%%

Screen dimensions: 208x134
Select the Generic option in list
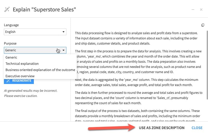[x=11, y=58]
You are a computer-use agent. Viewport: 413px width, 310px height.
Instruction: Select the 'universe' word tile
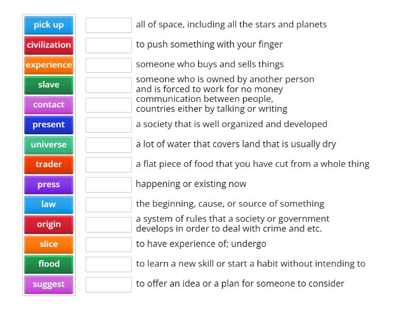pos(49,145)
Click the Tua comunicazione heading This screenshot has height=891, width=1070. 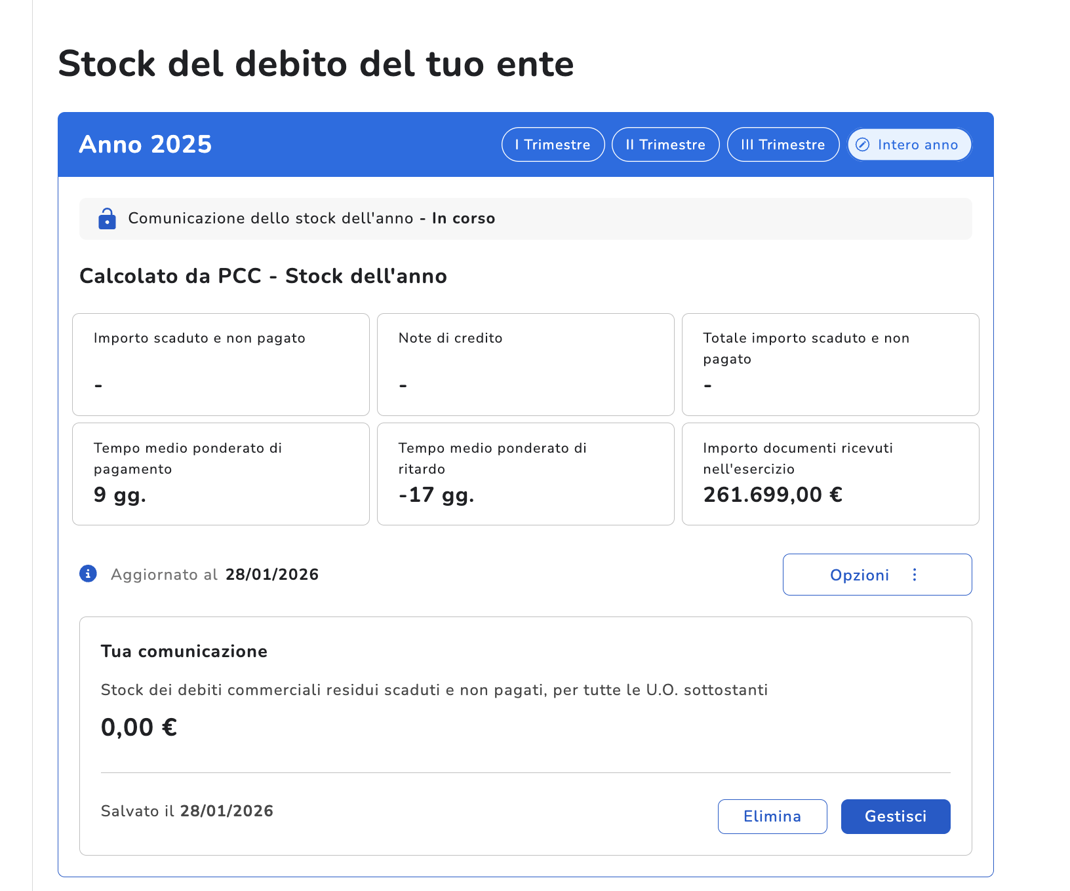coord(184,651)
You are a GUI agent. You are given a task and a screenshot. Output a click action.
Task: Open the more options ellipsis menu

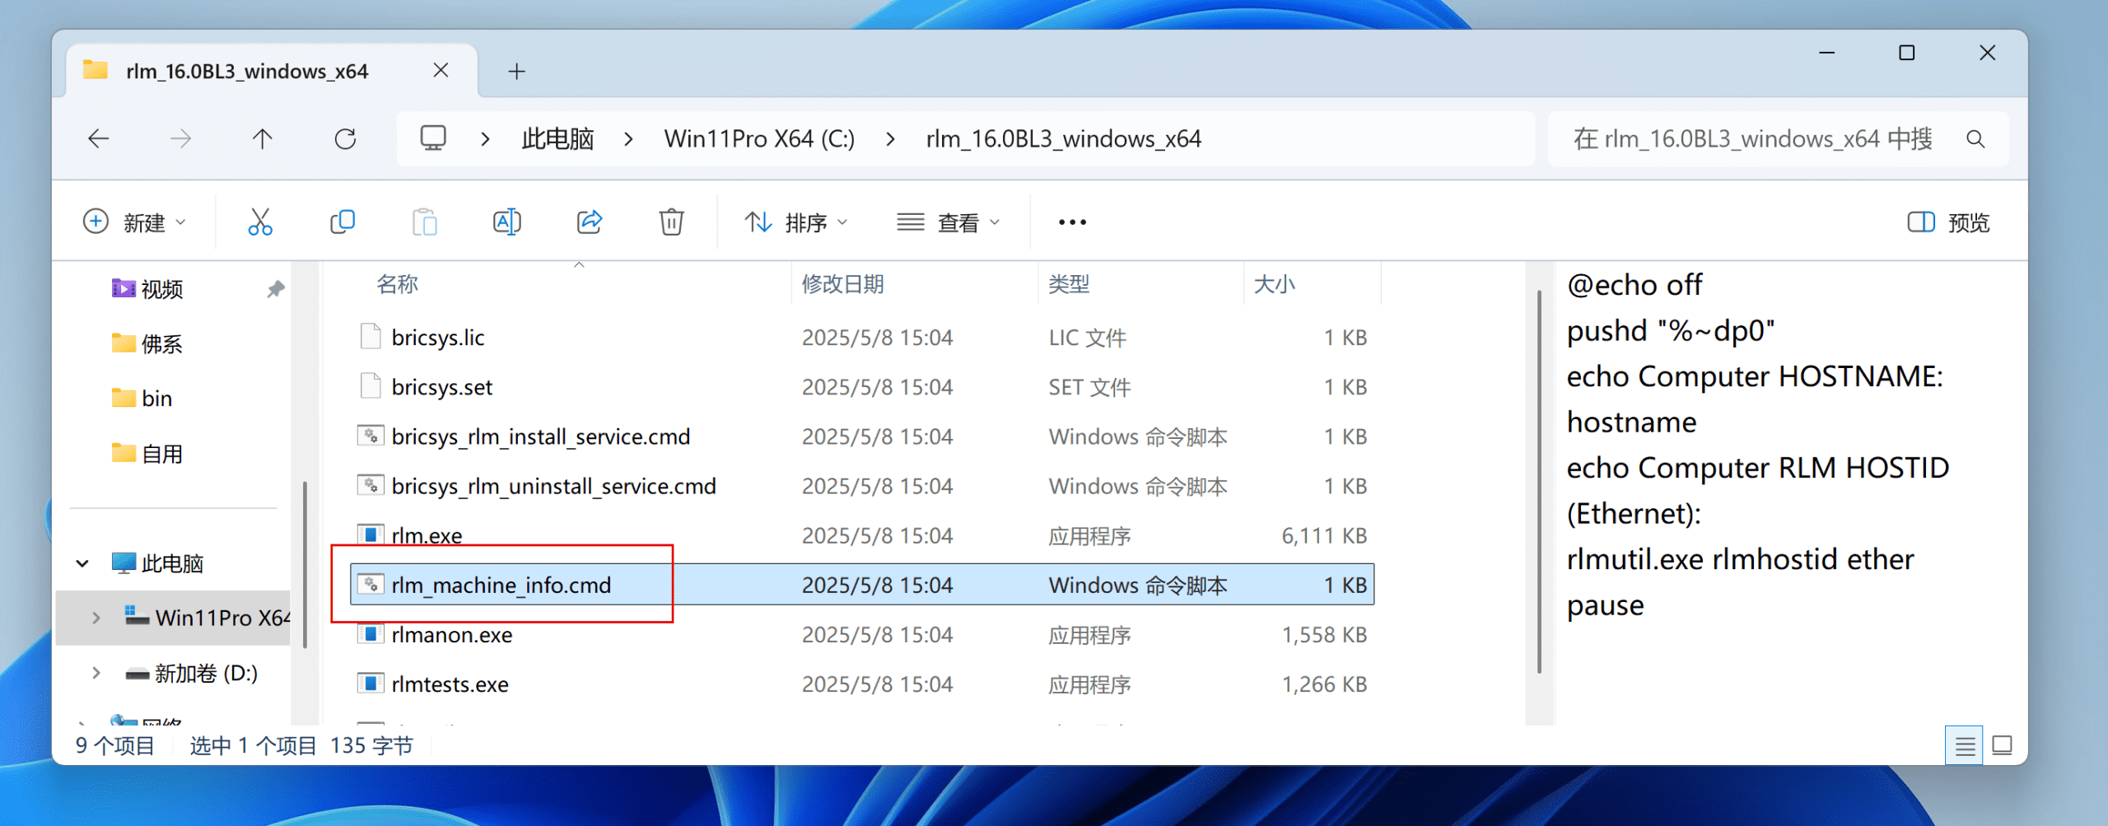[1072, 222]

%%

(THE TASK)
Take each line above that contains "agent" and copy it out.

(REPLY)
You are a computer-use agent. Viewport: 413px width, 310px height.
You are a GUI agent. You are given a task and a screenshot. Output a click action.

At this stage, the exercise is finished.